High Frequency of AML1 Mutations in Patients with Chronic Myelomonocytic Leukemia.

Transcription factor AML1 is essential for normal hematopoiesis. AML1 mutations have been described in myelodysplastic syndrome (MDS), especially in therapy-related MDS but were rarely examined in patients with chronic myelomonocytic leukemia (CMML). We sought to determine the frequency of AML1 mutations in CMML and to assess their role in the progression of CMML to AML. Mutation analysis of AML1 was performed on bone marrow samples from 63 patients with CMML by direct sequencing of all RT-PCR products amplified with 3 overlapping primer pairs which cover the coding sequences of AML1 gene from exon 3 through exon 8. AML1 mutations were detected in 24 of 63 patients (38%) at initial diagnosis, 16 patients had mutations located in Runt homology domain (RHD) (exons 3–5), and 8 had mutations located in the C-terminal region (exons 6–8). One patient had 2 missense mutations in RHD and another one had 2 frameshift mutations in RHD. Taken together, the patterns of 26 mutations consisted of 7 missense mutations, 5 nonsense mutations, 2 silent mutations and 12 frameshift mutations. Ten of 24 patients (41.7%) with mutations progressed to AML compared to 13 of 39 patients (33.3%) without mutations, no difference was observed in the risk of AML transformation between the two groups (P=0.593). Of the 23 patients who progressed to AML, 17 also had bone marrow samples available at AML transformation for mutation analysis.

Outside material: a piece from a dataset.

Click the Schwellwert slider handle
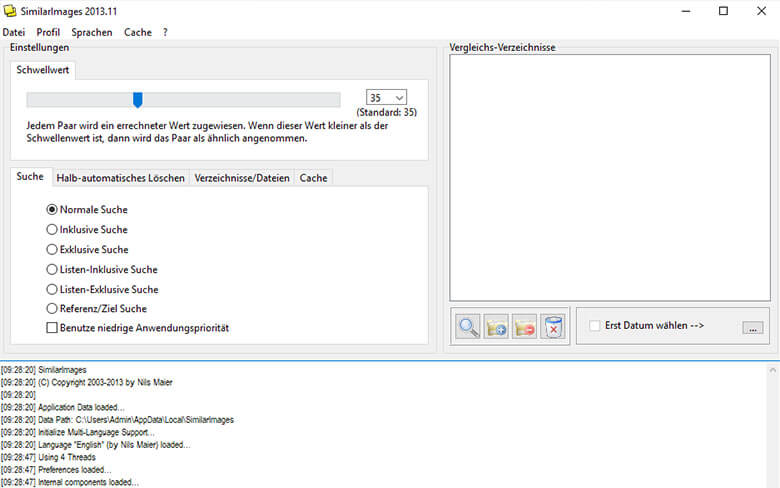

AML1 mutations were detected in 8 of 17 patients at both diagnosis of CMML and AML transformation, all exhibited identical patterns at both phases, with no loss or gain of mutations during AML progression. There were no differences in age, sex, blood counts, percentage of blasts in bone marrow or peripheral blood, subtype of CMML (1 or 2), and cytogenetic risk group between patients with AML1 mutations and those without mutations. Time to AML transformation and overall survival of patients with AML1 mutations did not differ from those without AML1 mutations. Our study showed that AML1 mutations were frequently detected in CMML, with 70% located in RHD. All mutant clones remained identical at initial diagnosis and AML transformation, suggesting that AML1 mutations play an important role in the leukemogenesis in this subset of patients with CMML.